Wifo-Experte Mahringer wendet auch ein, dass die Möglichkeit, geringfügig dazuzuverdienen, bei einigen Gruppen wie Langzeitbeschäftigungslosen unterm Strich sehr wohl dabei helfen kann, den Wiedereinstieg zu schaffen – erst insgesamt, also über alle Arbeitslosen betrachtet, seien die Wirkungen negativ. Seine Empfehlung wäre daher, das System generell zu reformieren. Entweder eine zeitliche Befristung für die Zuverdienstmöglichkeit – oder eine Regelung, bei der ein Zuverdienst nicht sofort zum Wegfall des ganzen AMS-Bezuges führt, dieses aber schmälert.

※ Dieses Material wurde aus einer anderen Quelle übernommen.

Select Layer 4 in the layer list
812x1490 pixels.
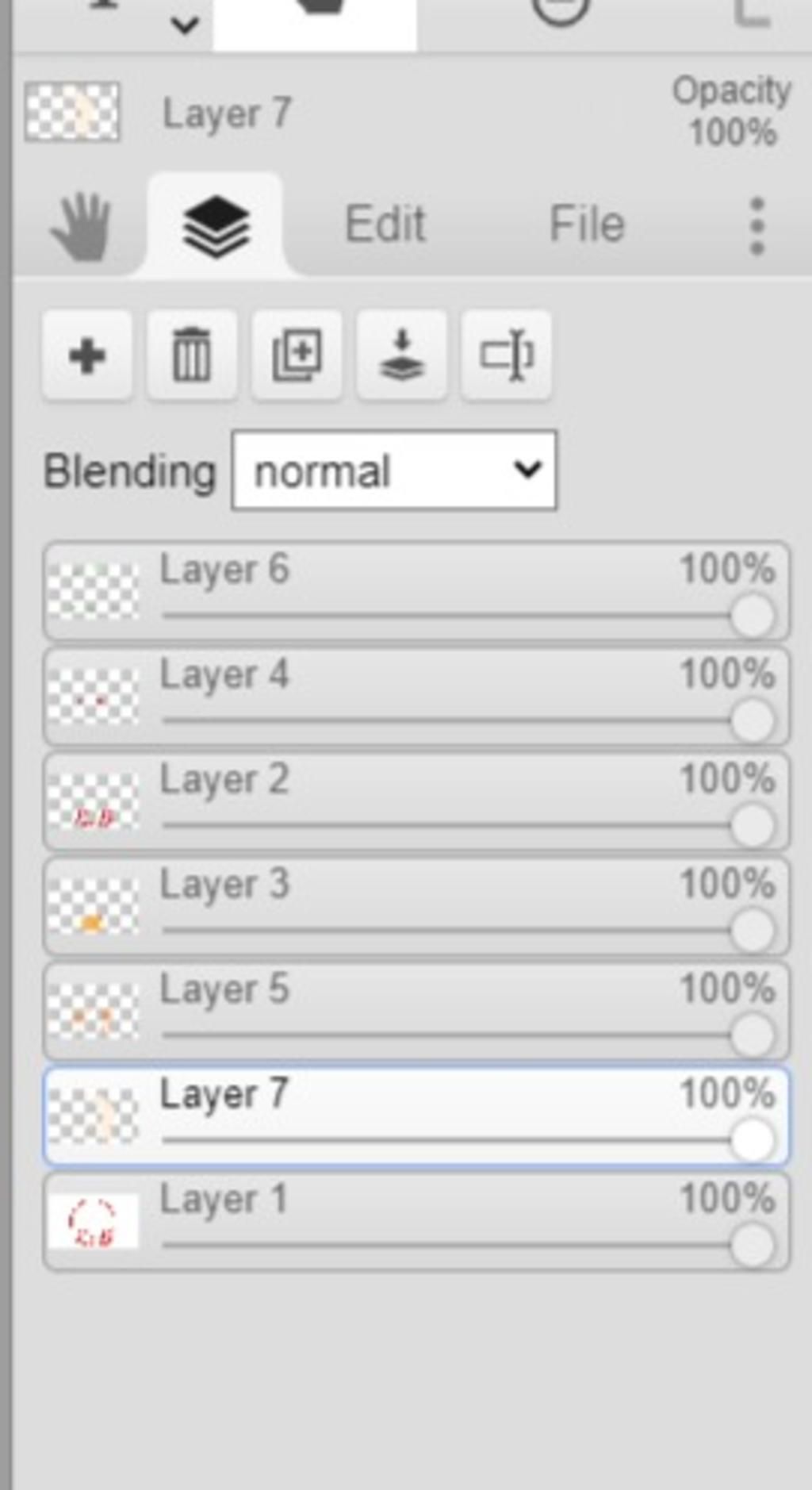[x=416, y=696]
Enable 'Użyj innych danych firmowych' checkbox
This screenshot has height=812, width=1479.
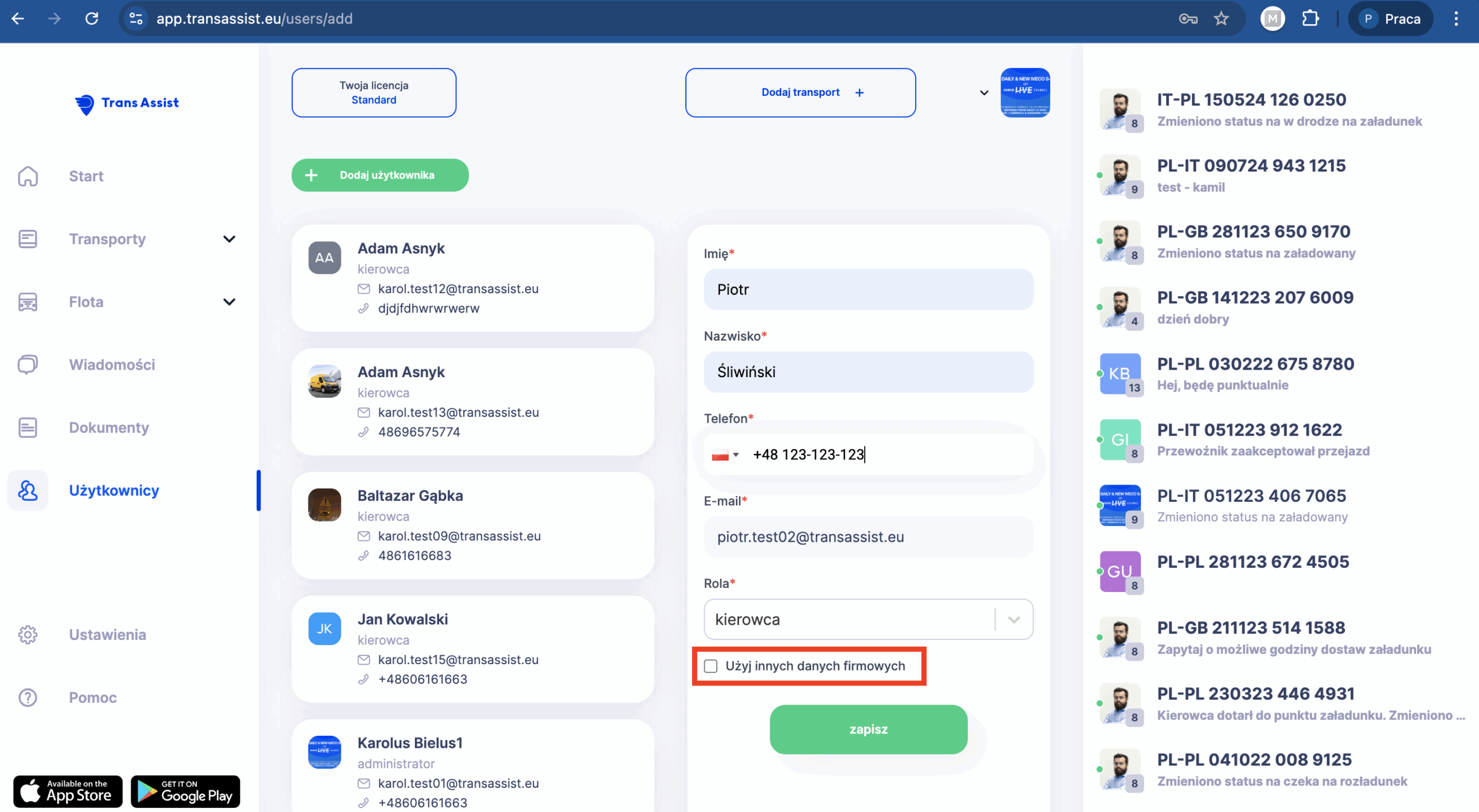click(x=711, y=666)
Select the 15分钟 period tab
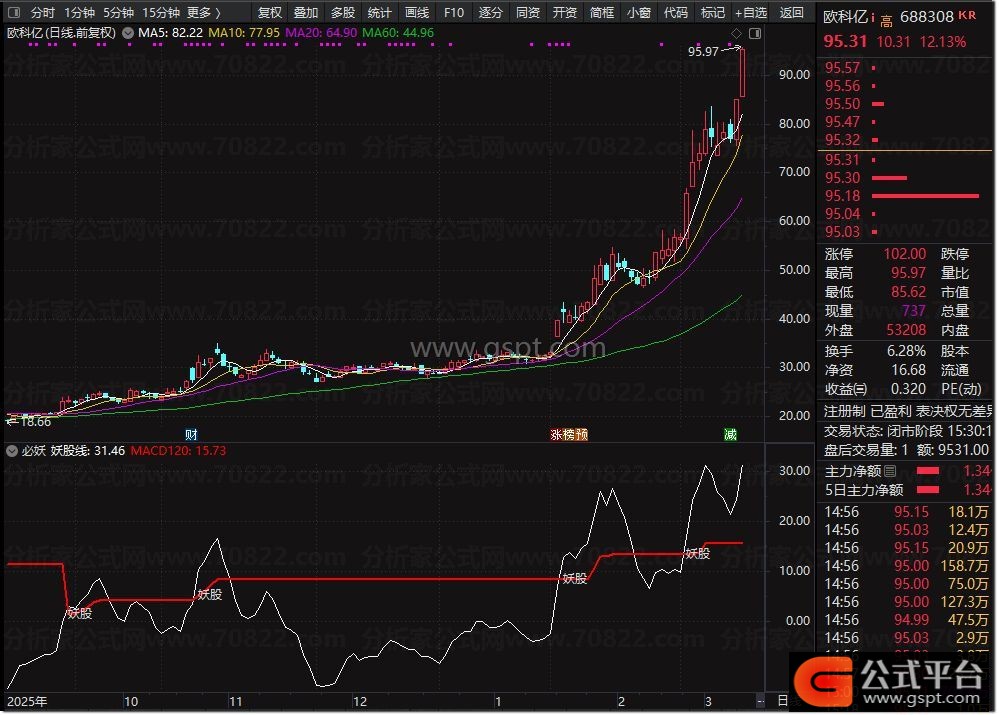The width and height of the screenshot is (999, 715). [x=161, y=13]
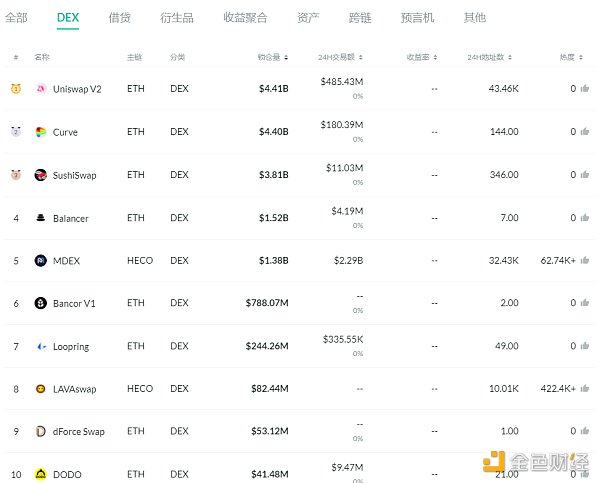Switch to the 借贷 tab
600x483 pixels.
(x=119, y=17)
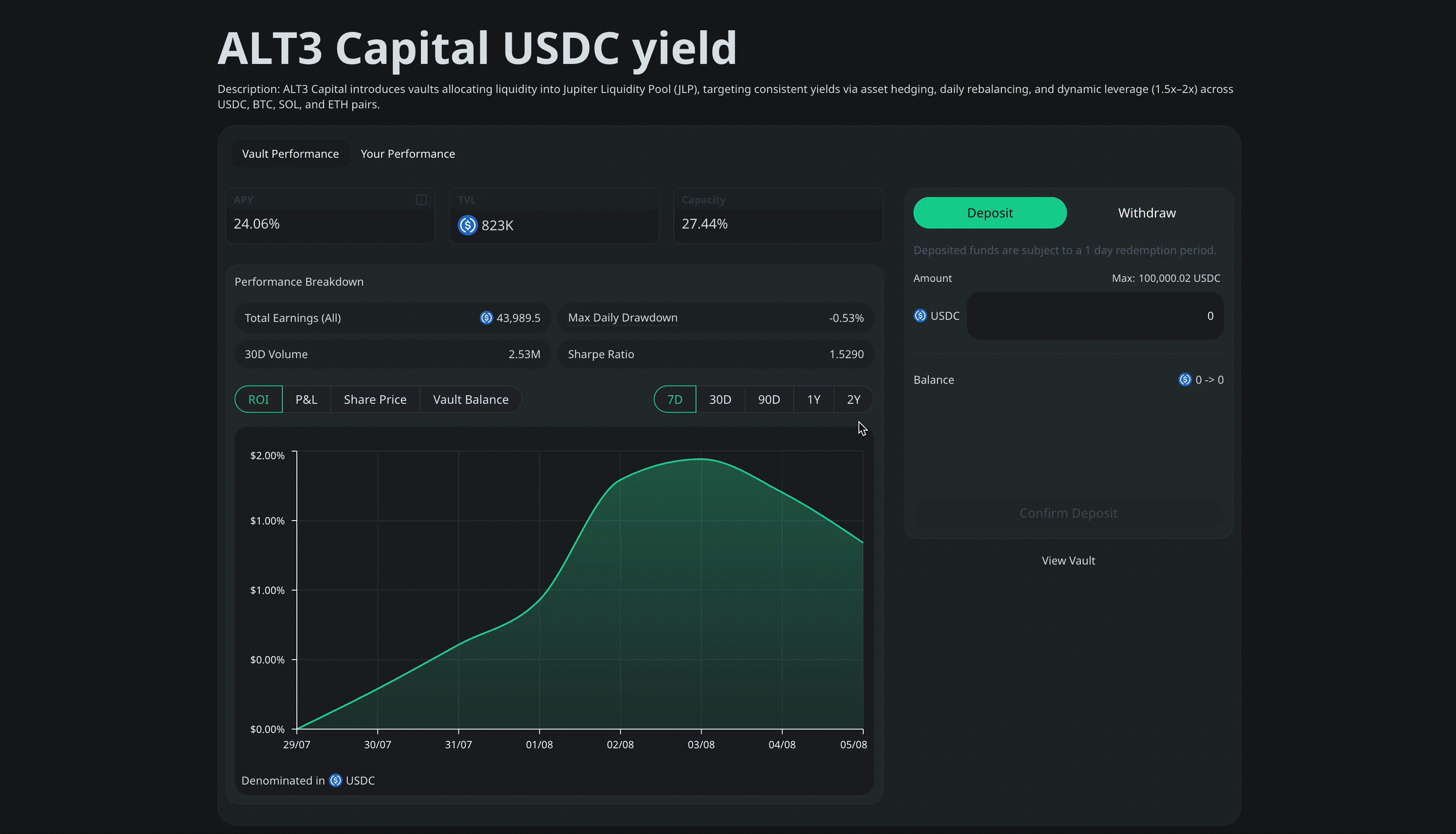
Task: Open the View Vault link
Action: click(x=1067, y=560)
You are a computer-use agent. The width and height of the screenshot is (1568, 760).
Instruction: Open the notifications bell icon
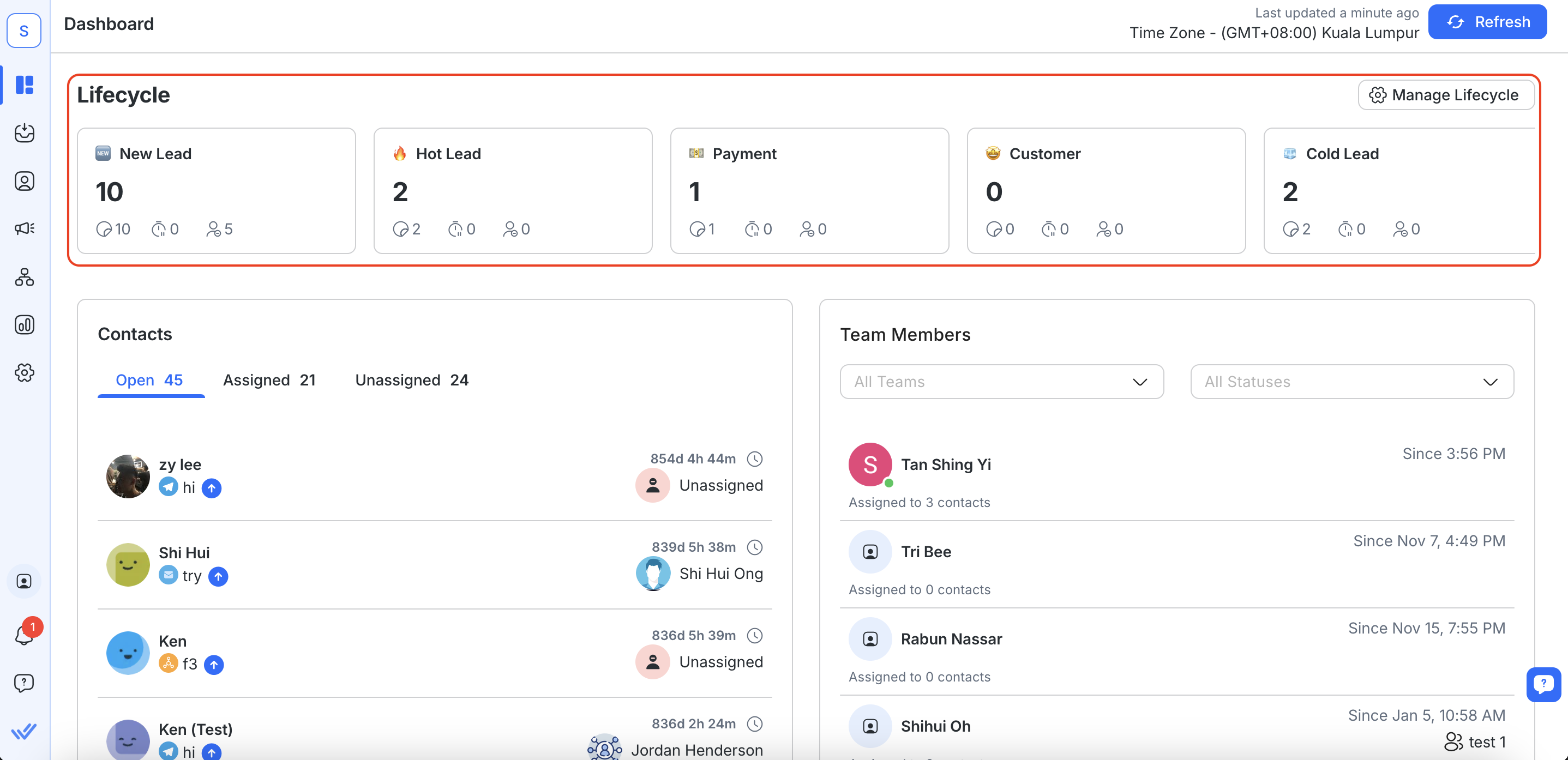[x=25, y=635]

Geringfügig beschäftigte Arbeitslose sind voll krankenversichert, zahlen aber keine Beiträge in die Pensionsversicherung. Laut der erwähnten Wifo-Analyse ist das Arbeitslosengeld bei Menschen, die dazuverdienen, etwas niedriger als bei den übrigen Jobsuchenden, was dazu führt, dass hier eine Schnittstelle liegt, die auch aus sozialpolitischer Perspektive heikel ist. Frauen arbeiten häufiger geringfügig dazu, im Haupterwerbsalter zwischen 25 und 49 Jahren ist Geringfügigkeit ebenfalls häufiger neben Arbeitslosigkeit. (András Szigetvari, 27.6.2023)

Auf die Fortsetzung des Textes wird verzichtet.